# HumanActivityRecognition

<br>


This project is to build a model that predicts the human activities such as Walking, Walking_Upstairs, Walking_Downstairs, Sitting, Standing or Laying.

This dataset is collected from 30 persons(referred as subjects in this dataset), performing different activities with a smartphone to their waists. The data is recorded with the help of sensors (accelerometer and Gyroscope) in that smartphone. This experiment was video recorded to label the data manually.

## How data was recorded

By using the sensors(Gyroscope and accelerometer) in a smartphone, they have captured '3-axial linear acceleration'(_tAcc-XYZ_) from accelerometer and '3-axial angular velocity' (_tGyro-XYZ_) from Gyroscope with several variations. 

> prefix 't' in those metrics denotes time.

> suffix 'XYZ' represents 3-axial signals in X , Y, and Z directions.

### Feature names

1. These sensor signals are preprocessed by applying noise filters and then sampled in fixed-width windows(sliding windows) of 2.56 seconds each with 50% overlap. ie., each window has 128 readings. 

2. From Each window, a feature vector was obtianed by calculating variables from the time and frequency domain.
> In our dataset, each datapoint represents a window with different readings 
3. The accelertion signal was saperated into Body and Gravity acceleration signals(___tBodyAcc-XYZ___ and ___tGravityAcc-XYZ___) using some low pass filter with corner frequecy of 0.3Hz.

4. After that, the body linear acceleration and angular velocity were derived in time to obtian _jerk signals_ (___tBodyAccJerk-XYZ___ and ___tBodyGyroJerk-XYZ___). 
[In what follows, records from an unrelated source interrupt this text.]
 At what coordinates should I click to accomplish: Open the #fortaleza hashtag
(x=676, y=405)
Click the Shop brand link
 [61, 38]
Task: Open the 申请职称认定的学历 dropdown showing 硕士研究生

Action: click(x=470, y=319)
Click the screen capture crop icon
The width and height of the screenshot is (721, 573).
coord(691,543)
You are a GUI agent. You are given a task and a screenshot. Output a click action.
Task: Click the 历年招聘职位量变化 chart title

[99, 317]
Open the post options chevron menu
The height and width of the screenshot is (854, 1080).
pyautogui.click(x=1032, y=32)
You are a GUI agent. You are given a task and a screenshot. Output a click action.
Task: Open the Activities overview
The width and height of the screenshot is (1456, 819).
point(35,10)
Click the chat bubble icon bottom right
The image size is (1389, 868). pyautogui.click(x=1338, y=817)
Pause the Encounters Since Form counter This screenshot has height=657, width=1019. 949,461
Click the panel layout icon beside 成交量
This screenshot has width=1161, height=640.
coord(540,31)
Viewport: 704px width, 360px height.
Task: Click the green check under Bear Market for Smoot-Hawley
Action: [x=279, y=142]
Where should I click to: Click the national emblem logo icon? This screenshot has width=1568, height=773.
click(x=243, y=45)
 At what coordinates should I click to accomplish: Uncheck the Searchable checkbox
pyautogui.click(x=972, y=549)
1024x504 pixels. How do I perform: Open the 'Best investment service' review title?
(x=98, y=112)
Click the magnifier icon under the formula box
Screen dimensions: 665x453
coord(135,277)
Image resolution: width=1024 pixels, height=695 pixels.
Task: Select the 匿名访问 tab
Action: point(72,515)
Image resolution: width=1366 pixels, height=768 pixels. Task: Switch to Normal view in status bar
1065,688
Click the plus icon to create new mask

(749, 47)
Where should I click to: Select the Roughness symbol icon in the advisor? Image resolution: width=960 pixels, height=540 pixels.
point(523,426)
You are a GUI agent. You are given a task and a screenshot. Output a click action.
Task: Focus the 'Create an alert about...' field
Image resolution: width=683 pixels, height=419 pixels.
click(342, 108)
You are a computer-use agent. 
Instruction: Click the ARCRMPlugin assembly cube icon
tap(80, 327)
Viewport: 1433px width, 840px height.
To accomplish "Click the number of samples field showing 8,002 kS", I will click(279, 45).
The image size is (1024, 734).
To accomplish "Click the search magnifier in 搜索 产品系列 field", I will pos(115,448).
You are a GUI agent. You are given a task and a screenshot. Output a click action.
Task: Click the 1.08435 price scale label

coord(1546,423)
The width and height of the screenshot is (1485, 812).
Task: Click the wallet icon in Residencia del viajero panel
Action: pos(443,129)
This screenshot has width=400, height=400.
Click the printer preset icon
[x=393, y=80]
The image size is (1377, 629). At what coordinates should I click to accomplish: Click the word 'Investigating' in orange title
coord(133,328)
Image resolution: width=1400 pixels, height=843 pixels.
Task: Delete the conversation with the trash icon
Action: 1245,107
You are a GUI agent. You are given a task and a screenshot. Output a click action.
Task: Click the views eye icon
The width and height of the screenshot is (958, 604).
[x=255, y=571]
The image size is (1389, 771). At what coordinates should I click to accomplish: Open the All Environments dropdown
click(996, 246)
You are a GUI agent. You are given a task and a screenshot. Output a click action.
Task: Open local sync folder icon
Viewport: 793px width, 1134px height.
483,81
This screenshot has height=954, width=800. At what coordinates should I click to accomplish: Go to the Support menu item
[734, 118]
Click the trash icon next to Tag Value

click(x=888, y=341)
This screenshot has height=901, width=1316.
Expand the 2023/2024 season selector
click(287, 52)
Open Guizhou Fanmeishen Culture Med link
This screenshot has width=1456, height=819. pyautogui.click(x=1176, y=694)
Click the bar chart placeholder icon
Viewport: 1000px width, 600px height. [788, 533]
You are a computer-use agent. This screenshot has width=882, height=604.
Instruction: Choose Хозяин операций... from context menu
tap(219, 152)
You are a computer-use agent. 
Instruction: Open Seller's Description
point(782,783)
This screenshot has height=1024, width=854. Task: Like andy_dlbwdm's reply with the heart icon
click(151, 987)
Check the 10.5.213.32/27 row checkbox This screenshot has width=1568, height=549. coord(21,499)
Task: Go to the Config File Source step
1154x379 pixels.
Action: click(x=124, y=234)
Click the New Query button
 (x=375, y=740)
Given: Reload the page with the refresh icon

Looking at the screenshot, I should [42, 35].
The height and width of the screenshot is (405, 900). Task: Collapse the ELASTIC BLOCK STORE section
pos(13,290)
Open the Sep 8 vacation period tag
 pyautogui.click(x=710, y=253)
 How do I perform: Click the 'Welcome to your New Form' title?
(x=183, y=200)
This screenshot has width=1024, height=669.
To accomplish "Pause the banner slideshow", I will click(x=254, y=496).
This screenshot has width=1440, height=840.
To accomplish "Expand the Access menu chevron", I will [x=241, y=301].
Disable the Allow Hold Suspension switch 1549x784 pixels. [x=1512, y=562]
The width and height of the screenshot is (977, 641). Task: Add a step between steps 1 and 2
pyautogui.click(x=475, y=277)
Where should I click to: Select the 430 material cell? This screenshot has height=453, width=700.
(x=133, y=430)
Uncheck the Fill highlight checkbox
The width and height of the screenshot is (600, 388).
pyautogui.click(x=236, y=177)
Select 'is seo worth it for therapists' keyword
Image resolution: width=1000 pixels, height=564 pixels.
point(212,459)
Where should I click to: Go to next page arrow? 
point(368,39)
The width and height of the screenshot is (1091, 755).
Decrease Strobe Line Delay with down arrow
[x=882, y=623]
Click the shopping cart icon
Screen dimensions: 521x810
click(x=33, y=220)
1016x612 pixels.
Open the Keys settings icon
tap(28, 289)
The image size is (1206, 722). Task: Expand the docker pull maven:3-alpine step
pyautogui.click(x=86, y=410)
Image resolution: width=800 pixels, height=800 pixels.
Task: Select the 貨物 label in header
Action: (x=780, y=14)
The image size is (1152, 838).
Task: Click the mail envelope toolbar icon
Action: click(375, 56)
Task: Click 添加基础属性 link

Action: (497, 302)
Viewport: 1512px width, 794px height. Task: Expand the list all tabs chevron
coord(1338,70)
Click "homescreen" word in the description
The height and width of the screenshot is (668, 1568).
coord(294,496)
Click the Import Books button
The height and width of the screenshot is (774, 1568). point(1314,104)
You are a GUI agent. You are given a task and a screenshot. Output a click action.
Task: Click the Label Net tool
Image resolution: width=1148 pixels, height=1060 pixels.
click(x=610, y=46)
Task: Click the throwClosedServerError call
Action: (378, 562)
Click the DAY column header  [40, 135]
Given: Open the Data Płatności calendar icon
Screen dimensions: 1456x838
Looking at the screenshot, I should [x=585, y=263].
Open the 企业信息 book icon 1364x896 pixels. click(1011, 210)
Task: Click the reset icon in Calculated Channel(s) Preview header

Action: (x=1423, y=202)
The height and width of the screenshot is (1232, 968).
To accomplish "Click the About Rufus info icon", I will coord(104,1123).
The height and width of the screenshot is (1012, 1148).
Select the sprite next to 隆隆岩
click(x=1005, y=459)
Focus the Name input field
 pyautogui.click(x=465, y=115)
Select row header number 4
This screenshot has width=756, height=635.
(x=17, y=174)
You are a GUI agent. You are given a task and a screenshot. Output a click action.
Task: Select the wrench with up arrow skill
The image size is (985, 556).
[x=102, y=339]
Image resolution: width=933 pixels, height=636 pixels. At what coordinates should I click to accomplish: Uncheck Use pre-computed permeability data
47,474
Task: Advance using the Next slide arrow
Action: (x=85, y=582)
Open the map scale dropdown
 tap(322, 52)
5. The magnitude of these 3-dimensional signals were calculated using the Euclidian norm. This magnitudes are represented as features with names like _tBodyAccMag_, _tGravityAccMag_, _tBodyAccJerkMag_, _tBodyGyroMag_ and _tBodyGyroJerkMag_.

6. Finally, We've got frequency domain signals from some of the available signals by applying a FFT (Fast Fourier Transform). These signals obtained were labeled with ___prefix 'f'___ just like original signals with ___prefix 't'___. These signals are labeled as ___fBodyAcc-XYZ___, ___fBodyGyroMag___ etc.,.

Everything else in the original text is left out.